_What the task asks_
From the line below that contains "Where should I" to the line that contains "The width and height of the screenshot is (1776, 1706).", repeat every line exactly, both ends included, and nothing else.

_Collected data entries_

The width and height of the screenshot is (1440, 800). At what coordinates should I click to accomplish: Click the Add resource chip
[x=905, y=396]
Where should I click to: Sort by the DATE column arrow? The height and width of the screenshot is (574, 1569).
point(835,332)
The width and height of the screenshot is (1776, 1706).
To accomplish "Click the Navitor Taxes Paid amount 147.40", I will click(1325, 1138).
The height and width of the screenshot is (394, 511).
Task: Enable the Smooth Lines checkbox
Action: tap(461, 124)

_Answer section_
Where should I click to: Sort by the DATE column arrow? The height and width of the screenshot is (574, 1569).
point(835,332)
The width and height of the screenshot is (1776, 1706).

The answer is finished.